*** Opening Input ***

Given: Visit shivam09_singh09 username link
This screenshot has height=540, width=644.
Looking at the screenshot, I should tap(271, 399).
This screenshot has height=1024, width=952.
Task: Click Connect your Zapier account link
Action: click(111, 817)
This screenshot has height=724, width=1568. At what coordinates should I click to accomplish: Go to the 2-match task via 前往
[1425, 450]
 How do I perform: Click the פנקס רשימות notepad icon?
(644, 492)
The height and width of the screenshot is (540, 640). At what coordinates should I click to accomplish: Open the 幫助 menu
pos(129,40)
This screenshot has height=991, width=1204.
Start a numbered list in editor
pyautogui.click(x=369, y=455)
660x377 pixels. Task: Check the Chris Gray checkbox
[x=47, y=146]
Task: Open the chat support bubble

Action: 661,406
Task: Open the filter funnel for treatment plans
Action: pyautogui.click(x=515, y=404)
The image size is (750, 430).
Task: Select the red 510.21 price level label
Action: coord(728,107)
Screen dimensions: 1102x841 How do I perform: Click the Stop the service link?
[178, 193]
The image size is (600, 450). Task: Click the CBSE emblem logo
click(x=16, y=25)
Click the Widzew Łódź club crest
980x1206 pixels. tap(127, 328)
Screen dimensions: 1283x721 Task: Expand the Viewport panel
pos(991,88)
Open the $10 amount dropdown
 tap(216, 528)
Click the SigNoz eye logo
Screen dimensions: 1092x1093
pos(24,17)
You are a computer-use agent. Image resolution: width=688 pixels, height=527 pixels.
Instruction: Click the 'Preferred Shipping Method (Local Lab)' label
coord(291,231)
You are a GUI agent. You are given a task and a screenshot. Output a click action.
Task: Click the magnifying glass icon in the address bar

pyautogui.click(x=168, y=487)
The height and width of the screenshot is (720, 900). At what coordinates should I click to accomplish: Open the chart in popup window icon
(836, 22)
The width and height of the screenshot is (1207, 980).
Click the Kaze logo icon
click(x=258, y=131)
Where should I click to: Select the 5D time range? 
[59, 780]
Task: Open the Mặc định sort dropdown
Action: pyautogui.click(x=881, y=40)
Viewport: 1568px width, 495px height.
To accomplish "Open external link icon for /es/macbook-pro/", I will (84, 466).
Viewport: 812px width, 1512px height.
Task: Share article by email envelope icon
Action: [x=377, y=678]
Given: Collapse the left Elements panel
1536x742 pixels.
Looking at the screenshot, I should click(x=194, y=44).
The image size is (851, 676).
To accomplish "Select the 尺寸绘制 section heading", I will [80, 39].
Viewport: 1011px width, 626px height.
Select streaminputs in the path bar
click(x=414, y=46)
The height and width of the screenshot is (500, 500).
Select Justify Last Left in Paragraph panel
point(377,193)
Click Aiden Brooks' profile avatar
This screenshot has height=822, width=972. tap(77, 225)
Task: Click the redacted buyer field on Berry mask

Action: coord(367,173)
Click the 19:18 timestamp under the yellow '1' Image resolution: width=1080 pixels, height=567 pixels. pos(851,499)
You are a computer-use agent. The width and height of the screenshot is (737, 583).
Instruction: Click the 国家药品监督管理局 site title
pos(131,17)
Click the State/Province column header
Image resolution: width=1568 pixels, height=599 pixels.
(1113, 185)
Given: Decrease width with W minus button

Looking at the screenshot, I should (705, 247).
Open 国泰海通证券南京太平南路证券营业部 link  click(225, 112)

*** Closing Input ***

Within the records above, each line containing "agent" is to be returned.

You are a computer-use agent. Image resolution: width=688 pixels, height=527 pixels.
You are a GUI agent. You are given a task and a screenshot. Output a click action.
You are a computer-use agent. The width and height of the screenshot is (737, 583).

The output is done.